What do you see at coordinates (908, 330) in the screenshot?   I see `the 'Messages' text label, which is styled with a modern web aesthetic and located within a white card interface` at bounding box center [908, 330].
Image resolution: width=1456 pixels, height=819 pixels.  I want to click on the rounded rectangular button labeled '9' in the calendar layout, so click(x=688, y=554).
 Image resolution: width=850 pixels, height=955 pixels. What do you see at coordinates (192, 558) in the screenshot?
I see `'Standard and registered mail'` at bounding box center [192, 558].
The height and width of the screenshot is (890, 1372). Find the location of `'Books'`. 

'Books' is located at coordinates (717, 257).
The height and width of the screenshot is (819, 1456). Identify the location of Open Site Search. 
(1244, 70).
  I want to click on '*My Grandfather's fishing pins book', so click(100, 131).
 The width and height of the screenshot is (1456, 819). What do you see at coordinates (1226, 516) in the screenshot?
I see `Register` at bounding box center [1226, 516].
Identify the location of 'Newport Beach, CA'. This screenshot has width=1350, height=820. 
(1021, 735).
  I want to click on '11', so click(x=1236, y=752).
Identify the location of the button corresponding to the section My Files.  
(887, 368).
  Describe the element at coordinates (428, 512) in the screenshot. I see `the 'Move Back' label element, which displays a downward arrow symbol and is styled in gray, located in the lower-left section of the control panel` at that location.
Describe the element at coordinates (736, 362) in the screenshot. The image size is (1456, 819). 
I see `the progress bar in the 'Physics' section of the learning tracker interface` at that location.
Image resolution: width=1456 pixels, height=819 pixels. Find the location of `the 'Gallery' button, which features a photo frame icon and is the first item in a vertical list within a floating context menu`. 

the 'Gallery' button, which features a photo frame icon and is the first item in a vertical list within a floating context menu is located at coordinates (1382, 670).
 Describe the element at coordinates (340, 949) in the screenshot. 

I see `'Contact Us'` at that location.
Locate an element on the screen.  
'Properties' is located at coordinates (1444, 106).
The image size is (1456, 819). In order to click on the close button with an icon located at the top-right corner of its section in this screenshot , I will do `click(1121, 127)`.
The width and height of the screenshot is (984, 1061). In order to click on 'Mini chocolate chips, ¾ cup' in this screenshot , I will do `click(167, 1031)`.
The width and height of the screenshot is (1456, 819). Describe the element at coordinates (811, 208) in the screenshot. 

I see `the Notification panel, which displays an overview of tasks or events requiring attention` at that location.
####
Can you reproduce every line of the data above word for word, with nothing changed or left out?

**FULL SOLUTION:**
What do you see at coordinates (908, 330) in the screenshot?   I see `the 'Messages' text label, which is styled with a modern web aesthetic and located within a white card interface` at bounding box center [908, 330].
Image resolution: width=1456 pixels, height=819 pixels.  I want to click on the rounded rectangular button labeled '9' in the calendar layout, so click(x=688, y=554).
 Image resolution: width=850 pixels, height=955 pixels. What do you see at coordinates (192, 558) in the screenshot?
I see `'Standard and registered mail'` at bounding box center [192, 558].
The height and width of the screenshot is (890, 1372). Find the location of `'Books'`. 

'Books' is located at coordinates (717, 257).
The height and width of the screenshot is (819, 1456). Identify the location of Open Site Search. 
(1244, 70).
  I want to click on '*My Grandfather's fishing pins book', so click(100, 131).
 The width and height of the screenshot is (1456, 819). What do you see at coordinates (1226, 516) in the screenshot?
I see `Register` at bounding box center [1226, 516].
Identify the location of 'Newport Beach, CA'. This screenshot has width=1350, height=820. 
(1021, 735).
  I want to click on '11', so click(x=1236, y=752).
Identify the location of the button corresponding to the section My Files.  
(887, 368).
  Describe the element at coordinates (428, 512) in the screenshot. I see `the 'Move Back' label element, which displays a downward arrow symbol and is styled in gray, located in the lower-left section of the control panel` at that location.
Describe the element at coordinates (736, 362) in the screenshot. The image size is (1456, 819). 
I see `the progress bar in the 'Physics' section of the learning tracker interface` at that location.
Image resolution: width=1456 pixels, height=819 pixels. Find the location of `the 'Gallery' button, which features a photo frame icon and is the first item in a vertical list within a floating context menu`. 

the 'Gallery' button, which features a photo frame icon and is the first item in a vertical list within a floating context menu is located at coordinates (1382, 670).
 Describe the element at coordinates (340, 949) in the screenshot. 

I see `'Contact Us'` at that location.
Locate an element on the screen.  
'Properties' is located at coordinates (1444, 106).
The image size is (1456, 819). In order to click on the close button with an icon located at the top-right corner of its section in this screenshot , I will do `click(1121, 127)`.
The width and height of the screenshot is (984, 1061). In order to click on 'Mini chocolate chips, ¾ cup' in this screenshot , I will do `click(167, 1031)`.
The width and height of the screenshot is (1456, 819). Describe the element at coordinates (811, 208) in the screenshot. 

I see `the Notification panel, which displays an overview of tasks or events requiring attention` at that location.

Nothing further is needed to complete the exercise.